The unbearable lightness of being is the kiss of the Divine.  It is a state of truly being at peace with all.  My spiritual cutting-edge is to allow this state more and more. At times it is unbearable. Let me explain.

After the festival ended, I felt deep sadness.  Sadness at the seeming loss of the state of bliss I experienced for hours on end.  Why I call this a “seeming loss” is that when I was no longer moving as one within the dance of Tango, I no longer experienced the deep bliss.  However, the bliss is always available.  So, why do I not experience this bliss consistently except in Tango?

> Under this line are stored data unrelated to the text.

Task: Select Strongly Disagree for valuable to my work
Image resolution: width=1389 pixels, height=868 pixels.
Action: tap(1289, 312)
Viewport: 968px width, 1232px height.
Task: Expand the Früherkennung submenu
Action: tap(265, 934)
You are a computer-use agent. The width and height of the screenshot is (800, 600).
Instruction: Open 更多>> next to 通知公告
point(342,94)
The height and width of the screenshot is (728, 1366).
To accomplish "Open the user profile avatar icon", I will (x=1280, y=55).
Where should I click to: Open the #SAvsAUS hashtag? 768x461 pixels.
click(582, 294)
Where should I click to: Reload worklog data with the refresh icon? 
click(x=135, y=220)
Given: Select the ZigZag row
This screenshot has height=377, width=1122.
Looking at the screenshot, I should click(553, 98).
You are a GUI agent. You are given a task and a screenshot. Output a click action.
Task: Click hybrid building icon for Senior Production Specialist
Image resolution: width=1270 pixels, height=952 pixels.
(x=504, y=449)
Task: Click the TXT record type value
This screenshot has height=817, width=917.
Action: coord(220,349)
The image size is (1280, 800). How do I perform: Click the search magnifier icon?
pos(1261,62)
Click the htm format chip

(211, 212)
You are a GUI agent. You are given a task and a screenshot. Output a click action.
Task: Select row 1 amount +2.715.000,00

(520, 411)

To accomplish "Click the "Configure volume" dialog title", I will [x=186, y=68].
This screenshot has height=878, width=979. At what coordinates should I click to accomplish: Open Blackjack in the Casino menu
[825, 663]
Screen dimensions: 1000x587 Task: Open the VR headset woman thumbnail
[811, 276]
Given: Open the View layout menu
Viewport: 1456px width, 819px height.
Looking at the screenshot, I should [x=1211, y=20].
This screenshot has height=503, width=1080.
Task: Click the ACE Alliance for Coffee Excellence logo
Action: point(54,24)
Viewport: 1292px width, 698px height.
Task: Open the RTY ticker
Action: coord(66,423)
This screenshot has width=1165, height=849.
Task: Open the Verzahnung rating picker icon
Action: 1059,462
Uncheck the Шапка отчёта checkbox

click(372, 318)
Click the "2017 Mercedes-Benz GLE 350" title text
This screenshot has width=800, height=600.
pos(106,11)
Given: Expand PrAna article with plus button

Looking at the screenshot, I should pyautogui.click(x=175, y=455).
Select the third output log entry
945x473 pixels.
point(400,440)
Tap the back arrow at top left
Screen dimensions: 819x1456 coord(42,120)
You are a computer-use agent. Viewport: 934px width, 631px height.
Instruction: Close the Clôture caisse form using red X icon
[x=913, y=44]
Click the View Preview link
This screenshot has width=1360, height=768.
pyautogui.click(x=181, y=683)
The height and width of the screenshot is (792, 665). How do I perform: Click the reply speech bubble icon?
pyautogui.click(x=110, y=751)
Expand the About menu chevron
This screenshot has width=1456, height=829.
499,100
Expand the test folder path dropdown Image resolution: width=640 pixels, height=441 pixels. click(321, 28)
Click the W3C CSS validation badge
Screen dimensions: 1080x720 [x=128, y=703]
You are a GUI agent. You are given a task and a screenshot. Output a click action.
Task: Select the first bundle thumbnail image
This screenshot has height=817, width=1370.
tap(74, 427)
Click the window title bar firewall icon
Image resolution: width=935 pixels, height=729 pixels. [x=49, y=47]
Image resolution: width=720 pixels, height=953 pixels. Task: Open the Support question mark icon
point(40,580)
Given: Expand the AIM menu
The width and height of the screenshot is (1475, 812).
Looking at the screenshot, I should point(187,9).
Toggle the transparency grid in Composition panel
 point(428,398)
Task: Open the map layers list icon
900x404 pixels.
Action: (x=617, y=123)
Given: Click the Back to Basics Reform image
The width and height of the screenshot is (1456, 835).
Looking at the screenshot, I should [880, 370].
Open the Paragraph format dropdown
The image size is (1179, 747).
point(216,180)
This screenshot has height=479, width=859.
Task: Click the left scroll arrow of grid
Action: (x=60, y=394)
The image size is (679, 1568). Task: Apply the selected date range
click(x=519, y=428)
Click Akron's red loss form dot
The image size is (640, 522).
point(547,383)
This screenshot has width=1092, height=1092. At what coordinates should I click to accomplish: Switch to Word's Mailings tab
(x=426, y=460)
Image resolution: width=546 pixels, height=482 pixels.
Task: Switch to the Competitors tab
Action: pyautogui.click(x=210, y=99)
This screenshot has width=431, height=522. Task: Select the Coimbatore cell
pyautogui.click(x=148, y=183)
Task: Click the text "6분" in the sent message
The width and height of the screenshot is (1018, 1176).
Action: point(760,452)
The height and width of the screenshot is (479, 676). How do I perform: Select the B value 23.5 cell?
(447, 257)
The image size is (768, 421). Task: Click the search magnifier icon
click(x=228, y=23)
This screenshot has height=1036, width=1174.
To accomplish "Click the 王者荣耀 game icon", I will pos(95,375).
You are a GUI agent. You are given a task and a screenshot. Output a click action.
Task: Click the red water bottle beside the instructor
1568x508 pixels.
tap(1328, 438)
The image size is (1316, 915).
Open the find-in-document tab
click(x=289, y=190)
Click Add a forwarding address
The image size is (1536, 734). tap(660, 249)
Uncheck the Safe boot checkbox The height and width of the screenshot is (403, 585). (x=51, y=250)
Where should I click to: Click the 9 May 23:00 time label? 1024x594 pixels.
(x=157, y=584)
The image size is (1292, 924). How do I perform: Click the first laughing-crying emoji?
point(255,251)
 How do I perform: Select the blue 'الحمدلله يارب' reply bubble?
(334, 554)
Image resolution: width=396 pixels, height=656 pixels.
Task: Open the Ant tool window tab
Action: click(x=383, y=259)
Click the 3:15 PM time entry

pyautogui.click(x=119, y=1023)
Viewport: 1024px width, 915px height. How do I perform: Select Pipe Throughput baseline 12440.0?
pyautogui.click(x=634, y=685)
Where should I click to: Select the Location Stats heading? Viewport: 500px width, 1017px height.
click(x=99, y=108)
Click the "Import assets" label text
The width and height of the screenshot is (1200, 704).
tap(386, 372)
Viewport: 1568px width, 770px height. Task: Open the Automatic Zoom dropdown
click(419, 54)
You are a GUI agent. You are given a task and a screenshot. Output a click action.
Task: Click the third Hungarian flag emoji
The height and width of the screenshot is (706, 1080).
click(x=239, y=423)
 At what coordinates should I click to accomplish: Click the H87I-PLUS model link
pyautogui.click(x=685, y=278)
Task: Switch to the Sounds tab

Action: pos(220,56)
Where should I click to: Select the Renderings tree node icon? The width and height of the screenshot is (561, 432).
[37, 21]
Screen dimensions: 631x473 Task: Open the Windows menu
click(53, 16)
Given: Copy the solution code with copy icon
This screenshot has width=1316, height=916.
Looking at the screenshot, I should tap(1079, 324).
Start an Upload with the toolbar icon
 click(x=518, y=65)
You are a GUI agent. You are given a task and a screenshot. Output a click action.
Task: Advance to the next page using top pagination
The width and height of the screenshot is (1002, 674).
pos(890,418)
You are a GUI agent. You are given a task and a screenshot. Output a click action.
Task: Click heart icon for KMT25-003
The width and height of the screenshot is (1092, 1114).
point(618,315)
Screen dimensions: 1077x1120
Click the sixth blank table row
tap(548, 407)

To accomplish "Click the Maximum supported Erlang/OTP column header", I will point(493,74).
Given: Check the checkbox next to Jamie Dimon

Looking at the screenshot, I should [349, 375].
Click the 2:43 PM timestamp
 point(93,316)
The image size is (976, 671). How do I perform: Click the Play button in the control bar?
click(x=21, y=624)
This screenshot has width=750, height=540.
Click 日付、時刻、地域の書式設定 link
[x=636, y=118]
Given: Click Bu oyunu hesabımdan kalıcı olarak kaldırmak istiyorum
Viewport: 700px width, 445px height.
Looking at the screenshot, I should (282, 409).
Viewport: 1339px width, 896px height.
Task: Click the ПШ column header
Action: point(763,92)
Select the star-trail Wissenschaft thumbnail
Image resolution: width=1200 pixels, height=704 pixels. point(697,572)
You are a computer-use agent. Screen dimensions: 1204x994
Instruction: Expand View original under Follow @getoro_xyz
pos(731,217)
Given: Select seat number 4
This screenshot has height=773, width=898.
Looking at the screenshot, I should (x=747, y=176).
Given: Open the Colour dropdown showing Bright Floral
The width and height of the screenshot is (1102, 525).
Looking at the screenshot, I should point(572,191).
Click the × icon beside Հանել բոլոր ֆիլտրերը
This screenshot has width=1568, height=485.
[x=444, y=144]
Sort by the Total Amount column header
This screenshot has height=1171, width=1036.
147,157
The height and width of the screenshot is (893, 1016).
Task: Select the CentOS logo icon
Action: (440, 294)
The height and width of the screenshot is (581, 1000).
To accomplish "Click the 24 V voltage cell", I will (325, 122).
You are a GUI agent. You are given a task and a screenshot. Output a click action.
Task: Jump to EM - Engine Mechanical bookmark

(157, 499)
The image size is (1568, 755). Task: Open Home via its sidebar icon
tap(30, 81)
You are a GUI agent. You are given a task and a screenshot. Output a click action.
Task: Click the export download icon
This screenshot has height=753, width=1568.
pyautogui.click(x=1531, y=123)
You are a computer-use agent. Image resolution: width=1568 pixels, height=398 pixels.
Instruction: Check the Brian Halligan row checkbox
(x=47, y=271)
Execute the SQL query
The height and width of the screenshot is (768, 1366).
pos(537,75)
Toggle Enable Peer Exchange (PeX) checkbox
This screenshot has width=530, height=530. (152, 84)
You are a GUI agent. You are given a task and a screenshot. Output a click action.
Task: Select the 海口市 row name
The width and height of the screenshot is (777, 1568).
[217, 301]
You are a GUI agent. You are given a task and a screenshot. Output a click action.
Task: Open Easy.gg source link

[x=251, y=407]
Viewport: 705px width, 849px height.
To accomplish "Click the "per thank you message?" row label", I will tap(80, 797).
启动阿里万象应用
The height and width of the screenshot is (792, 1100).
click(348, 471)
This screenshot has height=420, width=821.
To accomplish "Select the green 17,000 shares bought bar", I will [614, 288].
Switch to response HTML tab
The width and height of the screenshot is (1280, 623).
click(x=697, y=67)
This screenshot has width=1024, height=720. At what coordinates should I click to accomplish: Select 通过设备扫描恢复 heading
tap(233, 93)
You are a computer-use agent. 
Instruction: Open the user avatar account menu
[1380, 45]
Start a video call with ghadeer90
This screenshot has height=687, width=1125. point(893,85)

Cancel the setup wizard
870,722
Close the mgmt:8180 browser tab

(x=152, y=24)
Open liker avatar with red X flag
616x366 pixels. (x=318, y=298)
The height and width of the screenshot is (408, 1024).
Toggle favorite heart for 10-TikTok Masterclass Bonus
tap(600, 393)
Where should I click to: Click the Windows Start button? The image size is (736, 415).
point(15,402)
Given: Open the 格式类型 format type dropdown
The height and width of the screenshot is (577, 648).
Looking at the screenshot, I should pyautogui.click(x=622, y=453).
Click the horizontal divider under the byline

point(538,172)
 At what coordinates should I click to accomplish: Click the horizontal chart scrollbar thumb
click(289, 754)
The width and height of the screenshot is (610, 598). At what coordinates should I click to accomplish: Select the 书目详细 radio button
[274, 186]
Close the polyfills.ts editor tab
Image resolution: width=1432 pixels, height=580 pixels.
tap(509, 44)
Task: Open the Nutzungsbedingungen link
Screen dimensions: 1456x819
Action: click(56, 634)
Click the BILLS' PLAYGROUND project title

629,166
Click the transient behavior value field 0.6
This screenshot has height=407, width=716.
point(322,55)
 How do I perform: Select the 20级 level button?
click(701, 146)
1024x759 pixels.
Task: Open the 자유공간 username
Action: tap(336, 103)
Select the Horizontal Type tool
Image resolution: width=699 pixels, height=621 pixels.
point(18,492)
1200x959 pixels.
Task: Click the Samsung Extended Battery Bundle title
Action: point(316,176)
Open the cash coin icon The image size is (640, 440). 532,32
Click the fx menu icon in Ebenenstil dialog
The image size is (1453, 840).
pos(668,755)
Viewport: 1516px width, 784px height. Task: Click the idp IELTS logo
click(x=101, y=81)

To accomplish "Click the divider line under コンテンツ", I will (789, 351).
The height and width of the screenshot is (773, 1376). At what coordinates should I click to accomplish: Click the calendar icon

In Tango I allow myself to let in this unbearable lightness of being.  I do not resist experiencing the depth of my Self in Tango.  When I move with another in Tango, when I connect with my breath, heart, movement, and reach out to my follow to feel her emotions and sense her response to everything I express, I let the Divine kiss me.  Bliss ensues.

I am painfully aware that this bliss is always present, but I just resist it.  Not always, but most of the time.  When I am in the embrace of Tango, I fully connect and express with my core essence.  I could do that at any time, but I often do not.  This is my painful awareness.

And when I allow this bliss in, it can become unbearable.  Unbearable because all the ways  I resist bliss comes up and taunts me – shame, guilt and worthlessness.  However, within Tango somehow I am able to just let all that negative taunting fade away as I focus on full connection with another.  That connection only goes as deep my self-connection.  Deep self-connection becomes easy when I focus on getting my Self out of the way to be able to move, breathe, feel and express with my partner.

I do not have big answers here on how to consistently connect with myself.  However, I do have Tango that continues to show me and teach me how to let in the unbearable lightness of being, allowing myself to be kissed by the Divine.

Every follow I dance Tango with is another opportunity to be kissed by the Divine.  And each kiss is bliss.  If any of you wonder why I have such passion in my pursuit of learning and teaching Tango, perhaps your wondering is fading with these words.